▶ [TASK STATEMENT] I would like you to restate each record word for word.
*** DATA SHOWN ***
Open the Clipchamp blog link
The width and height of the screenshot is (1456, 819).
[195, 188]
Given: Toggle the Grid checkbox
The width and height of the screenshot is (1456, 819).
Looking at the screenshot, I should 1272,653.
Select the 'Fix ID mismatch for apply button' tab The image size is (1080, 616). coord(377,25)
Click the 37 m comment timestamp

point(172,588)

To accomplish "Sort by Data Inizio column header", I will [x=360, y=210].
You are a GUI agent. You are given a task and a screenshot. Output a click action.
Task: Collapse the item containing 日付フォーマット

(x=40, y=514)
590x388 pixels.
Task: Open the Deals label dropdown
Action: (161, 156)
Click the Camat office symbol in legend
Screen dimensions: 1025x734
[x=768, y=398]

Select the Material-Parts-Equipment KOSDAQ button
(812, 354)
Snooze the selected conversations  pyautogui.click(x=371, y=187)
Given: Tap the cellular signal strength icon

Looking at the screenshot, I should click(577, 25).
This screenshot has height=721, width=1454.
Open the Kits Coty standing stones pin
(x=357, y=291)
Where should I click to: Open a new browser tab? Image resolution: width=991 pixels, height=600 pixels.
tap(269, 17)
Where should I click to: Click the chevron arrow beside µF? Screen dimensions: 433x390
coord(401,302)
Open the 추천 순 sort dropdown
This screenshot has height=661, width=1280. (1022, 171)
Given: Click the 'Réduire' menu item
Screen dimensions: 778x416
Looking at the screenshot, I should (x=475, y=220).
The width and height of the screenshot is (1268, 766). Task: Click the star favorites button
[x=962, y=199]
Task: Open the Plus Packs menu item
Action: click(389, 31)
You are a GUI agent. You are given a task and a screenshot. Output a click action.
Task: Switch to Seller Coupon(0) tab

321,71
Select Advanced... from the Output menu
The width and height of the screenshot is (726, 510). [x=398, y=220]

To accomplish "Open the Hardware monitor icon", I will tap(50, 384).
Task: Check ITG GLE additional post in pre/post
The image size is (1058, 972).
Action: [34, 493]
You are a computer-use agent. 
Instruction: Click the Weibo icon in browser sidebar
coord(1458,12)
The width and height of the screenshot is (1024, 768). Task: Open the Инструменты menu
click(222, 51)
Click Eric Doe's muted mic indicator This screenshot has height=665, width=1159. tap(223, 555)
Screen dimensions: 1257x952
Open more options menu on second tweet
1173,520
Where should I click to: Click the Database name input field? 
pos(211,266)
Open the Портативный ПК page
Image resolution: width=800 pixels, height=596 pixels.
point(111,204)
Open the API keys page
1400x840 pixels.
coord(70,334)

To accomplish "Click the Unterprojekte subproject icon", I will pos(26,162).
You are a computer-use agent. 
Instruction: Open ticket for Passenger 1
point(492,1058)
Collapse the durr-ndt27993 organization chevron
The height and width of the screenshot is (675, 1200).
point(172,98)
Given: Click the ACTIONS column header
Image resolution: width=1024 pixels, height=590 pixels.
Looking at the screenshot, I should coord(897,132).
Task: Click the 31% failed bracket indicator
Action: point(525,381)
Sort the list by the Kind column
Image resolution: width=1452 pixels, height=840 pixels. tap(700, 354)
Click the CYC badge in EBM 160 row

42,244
***
▶ [SOLUTION]
Open the Clipchamp blog link
The width and height of the screenshot is (1456, 819).
[195, 188]
Given: Toggle the Grid checkbox
The width and height of the screenshot is (1456, 819).
Looking at the screenshot, I should 1272,653.
Select the 'Fix ID mismatch for apply button' tab The image size is (1080, 616). coord(377,25)
Click the 37 m comment timestamp

point(172,588)

To accomplish "Sort by Data Inizio column header", I will [x=360, y=210].
You are a GUI agent. You are given a task and a screenshot. Output a click action.
Task: Collapse the item containing 日付フォーマット

(x=40, y=514)
590x388 pixels.
Task: Open the Deals label dropdown
Action: (161, 156)
Click the Camat office symbol in legend
Screen dimensions: 1025x734
[x=768, y=398]

Select the Material-Parts-Equipment KOSDAQ button
(812, 354)
Snooze the selected conversations  pyautogui.click(x=371, y=187)
Given: Tap the cellular signal strength icon

Looking at the screenshot, I should click(577, 25).
This screenshot has height=721, width=1454.
Open the Kits Coty standing stones pin
(x=357, y=291)
Where should I click to: Open a new browser tab? Image resolution: width=991 pixels, height=600 pixels.
tap(269, 17)
Where should I click to: Click the chevron arrow beside µF? Screen dimensions: 433x390
coord(401,302)
Open the 추천 순 sort dropdown
This screenshot has height=661, width=1280. (1022, 171)
Given: Click the 'Réduire' menu item
Screen dimensions: 778x416
Looking at the screenshot, I should (x=475, y=220).
The width and height of the screenshot is (1268, 766). Task: Click the star favorites button
[x=962, y=199]
Task: Open the Plus Packs menu item
Action: click(389, 31)
You are a GUI agent. You are given a task and a screenshot. Output a click action.
Task: Switch to Seller Coupon(0) tab

321,71
Select Advanced... from the Output menu
The width and height of the screenshot is (726, 510). [x=398, y=220]

To accomplish "Open the Hardware monitor icon", I will tap(50, 384).
Task: Check ITG GLE additional post in pre/post
The image size is (1058, 972).
Action: [34, 493]
You are a computer-use agent. 
Instruction: Click the Weibo icon in browser sidebar
coord(1458,12)
The width and height of the screenshot is (1024, 768). Task: Open the Инструменты menu
click(222, 51)
Click Eric Doe's muted mic indicator This screenshot has height=665, width=1159. tap(223, 555)
Screen dimensions: 1257x952
Open more options menu on second tweet
1173,520
Where should I click to: Click the Database name input field? 
pos(211,266)
Open the Портативный ПК page
Image resolution: width=800 pixels, height=596 pixels.
point(111,204)
Open the API keys page
1400x840 pixels.
coord(70,334)

To accomplish "Click the Unterprojekte subproject icon", I will pos(26,162).
You are a computer-use agent. 
Instruction: Open ticket for Passenger 1
point(492,1058)
Collapse the durr-ndt27993 organization chevron
The height and width of the screenshot is (675, 1200).
point(172,98)
Given: Click the ACTIONS column header
Image resolution: width=1024 pixels, height=590 pixels.
Looking at the screenshot, I should coord(897,132).
Task: Click the 31% failed bracket indicator
Action: point(525,381)
Sort the list by the Kind column
Image resolution: width=1452 pixels, height=840 pixels. tap(700, 354)
Click the CYC badge in EBM 160 row

42,244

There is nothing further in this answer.